В доме Ушаковых царил особый культ Пушкина. Домашний альбом был заполнен стихами, рисунками и карикатурами поэта. На фортепьяно лежали ноты на стихи Пушкина. Его можно было нередко встретить со старшей, семнадцатилетней красавицей Екатериной на вечерах и концертах. И в обществе начали даже поговаривать, что Пушкин хочет связать с нею свою судьбу. Но и здесь его постигла неудача, несмотря на большую взаимную симпатию.
Поэт посвятил сестрам не одно стихотворение, а перед отъездом из Москвы, 16 мая 1827 года, написал Екатерине Ушаковой:
В отдалении от вас
С вами буду неразлучен,
Томных уст и томных глаз
Буду памятью размучен;
Изнывая в тишине,
Не хочу я быть утешен, -
Вы ж вздохнете ль обо мне,
Если буду я повешен?
«Если буду я повешен...» - это были снова мысли о декабристах...
* * *
Дом Д. В. Веневитинова в Кривоколенном переулке, 4. Здесь А. С. Пушкин читал 12 октября 1826 года «Бориса Годунова».
Еще с середины 1826 года нависшее над Пушкиным дело по поводу стихотворения «Андрей Шенье» не было закончено. В январе 1827 года следствие возобновилось.
Четыре раза вызывался Пушкин к московскому обер-полицмейстеру Шульгину для дачи показаний и после исчерпывающих ответов на все поставленные ему вопросы раздраженно заявил, что больше ему ничего уже не остается сказать в доказательство истины.
Несмотря на ясность вопроса, дело перешло в Сенат, который определил: «Избавя его, Пушкина, от суда, обязать подпиской, дабы впредь никаких своих творений без рассмотрения и пропуска цензуры не осмеливался выпускать в публику под опасением строгого по закону наказания».
Но этим дело не окончилось. К рассмотрению его был привлечен и Государственный совет.
Решение Государственного совета безапелляционно гласило: «По неприличному выражению Пушкина в ответах своих насчет происшествия 14 декабря 1825 года и по духу самого сочинения... иметь за ним на месте его жительства секретный надзор».

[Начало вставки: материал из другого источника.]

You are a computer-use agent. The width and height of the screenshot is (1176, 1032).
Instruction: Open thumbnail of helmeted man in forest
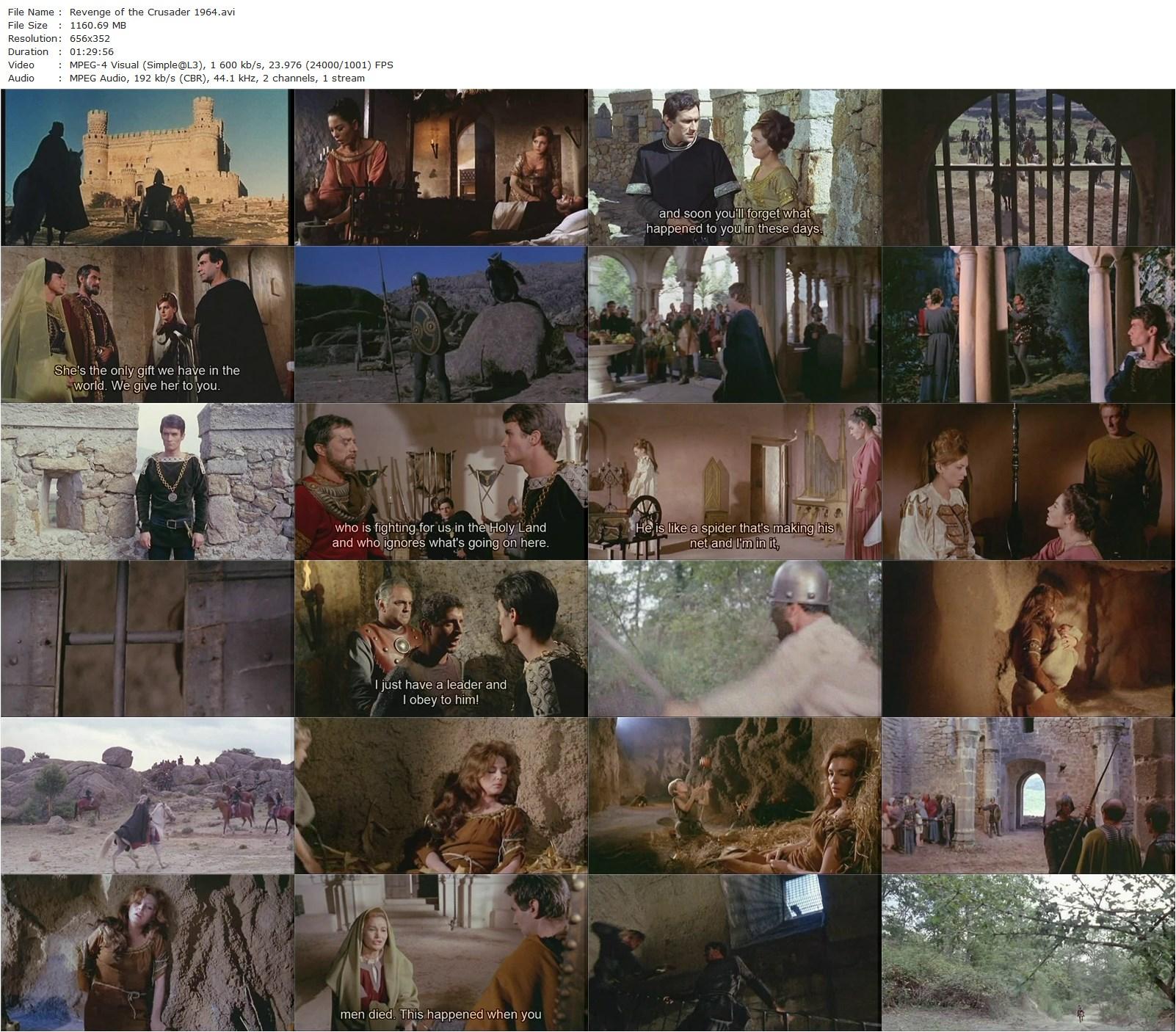pos(734,639)
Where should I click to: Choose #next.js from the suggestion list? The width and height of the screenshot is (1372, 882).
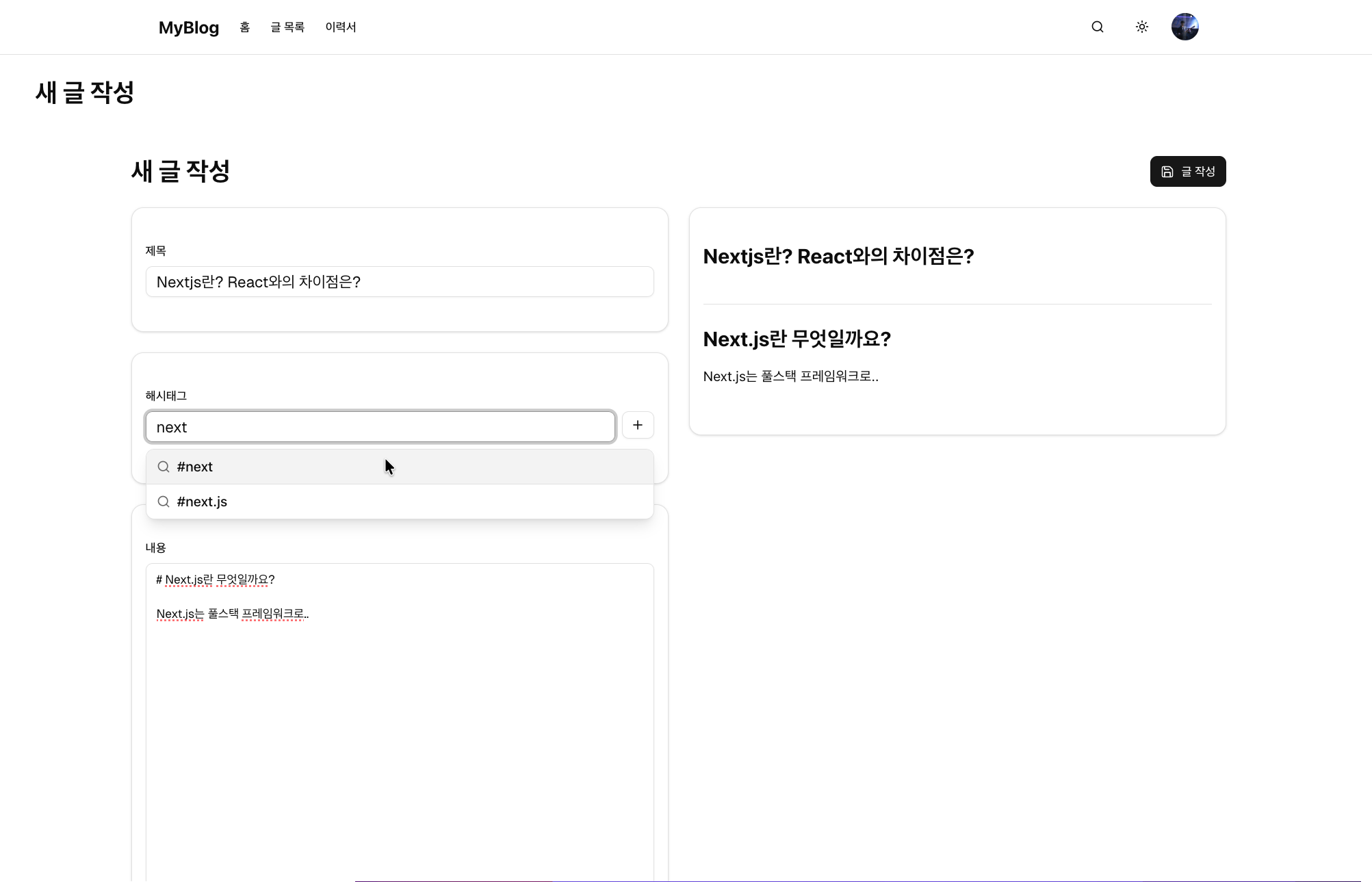[400, 502]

Секретный надзор был учинен за Пушкиным 28 июня 1828 года, после дела об «А. Шенье»...
Отныне поэт за каждым шагом своим ощущал присутствие сыскных агентов и на предложение дать подписку ответил Бенкендорфу: «Требование полицейской подписки унижает меня в собственных моих глазах, и я твердо чувствую, что того не заслуживаю, и дал бы и в том честное мое слово, если б я счел еще надеяться, что оно имеет свою цену».
* * *
В Москве Пушкина обрадовали два нежных и трогательных письма, написанных ему няней 30 января и 6 марта 1827 года. Одно из них писалось каким-то полуграмотным однодворцем, другое - под диктовку Арины Родионовны Анной Вульф из Тригорского.

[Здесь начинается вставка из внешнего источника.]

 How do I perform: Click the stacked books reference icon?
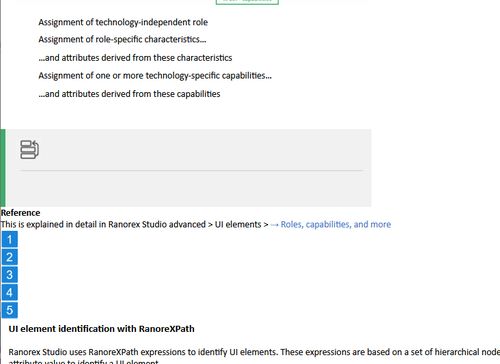(29, 150)
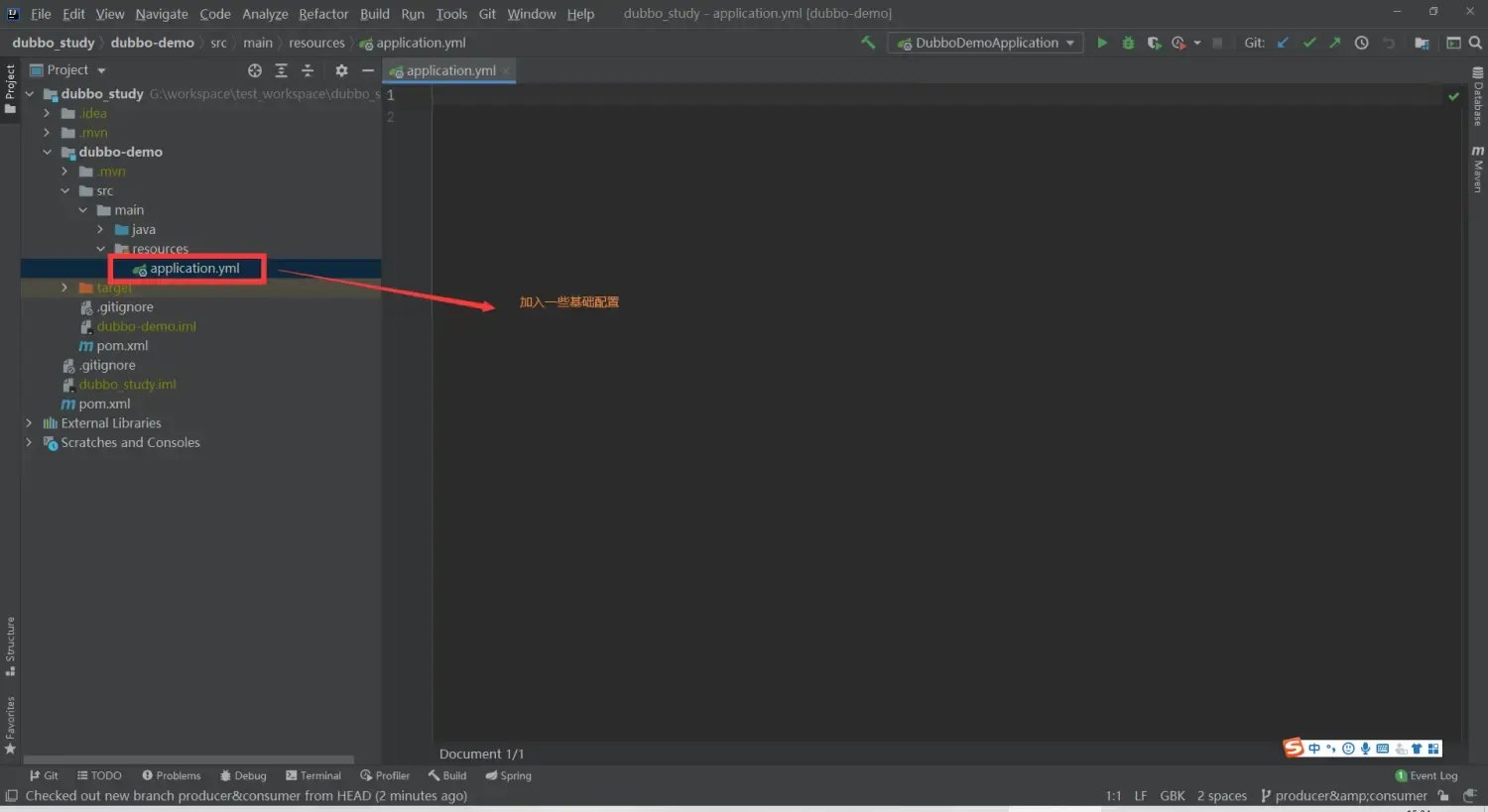Select the application.yml editor tab
This screenshot has height=812, width=1488.
coord(449,70)
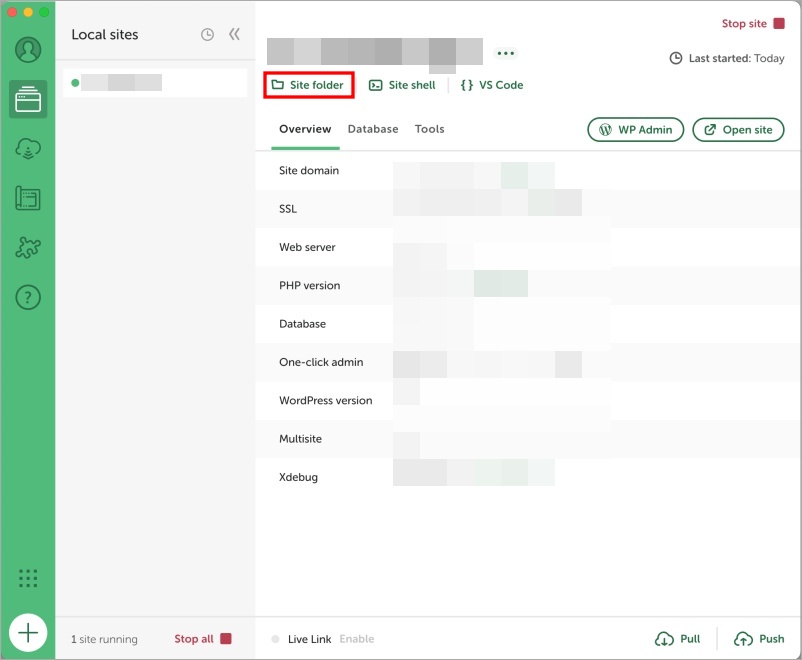Open Help from the sidebar
This screenshot has height=660, width=802.
coord(27,297)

«Вы у меня беспрестанно на сердце и на уме, - диктовала няня, - и только когда засну, то забуду вас... Ваше обещание к нам побывать летом меня очень радует. Приезжай, мой ангел, к нам в Михайловское, всех лошадей на дорогу выставлю.

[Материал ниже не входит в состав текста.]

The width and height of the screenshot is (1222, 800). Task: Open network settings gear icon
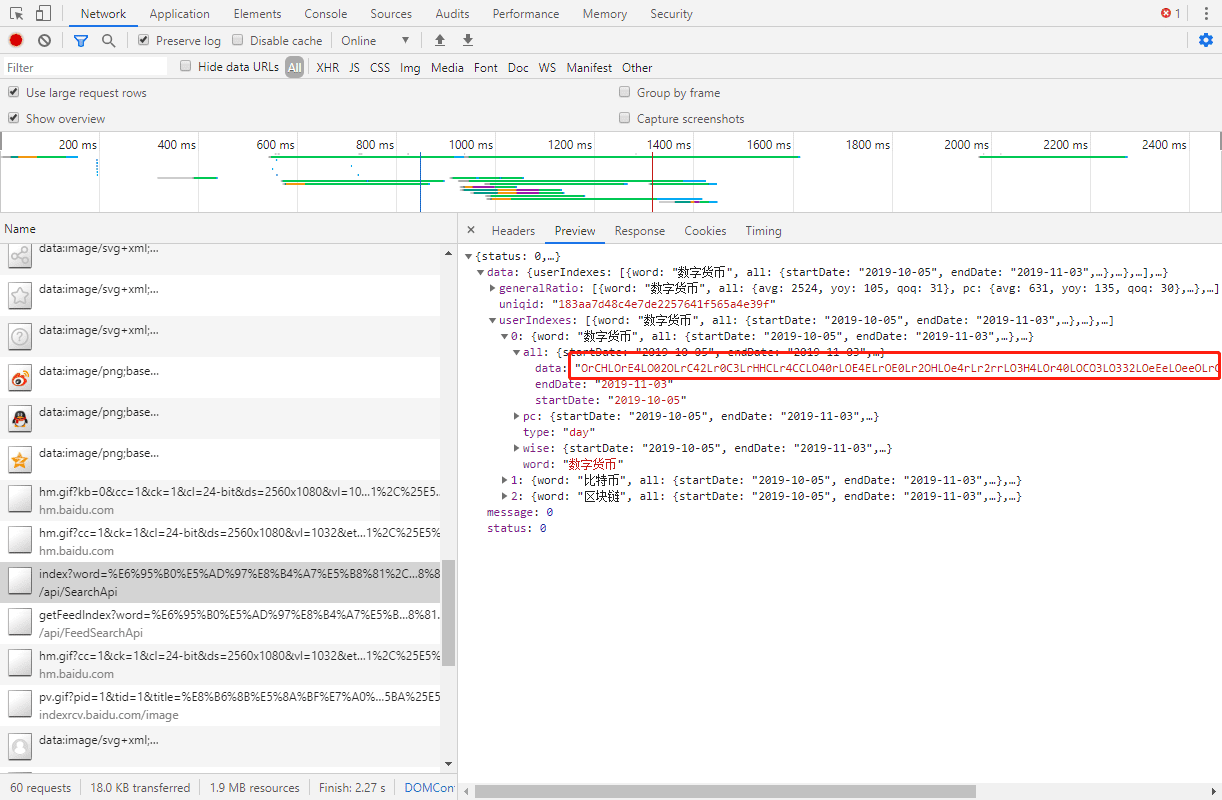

Прощайте, мой батюшка, Александр Сергеевич.
За ваше здоровье я просвиру вынула и молебен отслужила, поживи, дружочек, хорошенько, самому слюбится. Я, слава богу, здорова, целую ваши ручки и остаюсь вас многолюбящая няня ваша
Арина Родионовна».
Письма няни всегда радовали Пушкина. Он хранил их среди драгоценнейших своих бумаг. Первый биограф Пушкина П. В. Анненков писал, что поэт любил няню «родственной, неизменной любовью и в годы возмужалости и славы беседовал с нею по целым часам».
Письма Арины Родионовны находятся сегодня в Пушкинском доме Академии наук.
Пушкина потянуло в Петербург. Многое связывало его с северной столицей, и 24 апреля 1827 года он обратился к Бенкендорфу за разрешением выехать по семейным надобностям в Петербург. В начале мая от Бенкендорфа последовал положительный ответ, однако с оговоркою: «Его величество, соизволяя на прибытие ваше в С.-Петербург, высочайше отозваться изволил, что данное русским дворянином государю своему честное слово: вести себя благородно и пристойно, будет в полном смысле сдержано».